Bandstructure and mobility variations in p-type silicon nanowires under electrostatic gate field

The sp3d5s∗-spin–orbit-coupled atomistic tight-binding (TB) model is used for the electronic structure calculation of Si nanowires (NWs), self consistently coupled to a 2D Poisson equation, solved in the cross section of the NW. Upon convergence, the linearized Boltzmann transport theory is employed for the mobility calculation, including carrier scattering by phonons and surface roughness. As the channel is driven into inversion, for [1 1 1] and [1 1 0] NW devices of diameters D > 10 nm the curvature of the bandstructure increases and the hole effective mass becomes lighter, resulting in a ∼50% mobility increase. Such improvement is large enough to compensate for the detrimental effect of surface roughness scattering. The effect is very similar to the bandstructure variations and mobility improvement observed under geometric confinement, however, in this case confinement is caused by electrostatic gating. We provide explanations for this behavior based on features of the heavy-hole band. This effect could be exploited in the design of p-type NW transistor devices. We note, finally, that the “apparent” mobility of low dimensional short channel transistors is always lower than the intrinsic channel diffusive mobility due to the detrimental influence of the so called “ballistic” mobility.
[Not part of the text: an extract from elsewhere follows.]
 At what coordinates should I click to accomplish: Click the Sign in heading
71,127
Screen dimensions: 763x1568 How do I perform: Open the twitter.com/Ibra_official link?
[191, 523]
► In this study we calculate low-field mobility in p-type silicon nanowires (NWs).
► We use the atomistic sp3d5s∗ tight-binding model and Boltzmann transport.
► In certain NWs, gating under inversion conditions increases the dispersion curvature.
► This effect results in gate-induced mobility increase for the [1 1 1] and [1 1 0] NWs.
► “Apparent” mobility in 1D NWs is low due to the influence of the “ballistic” mobility.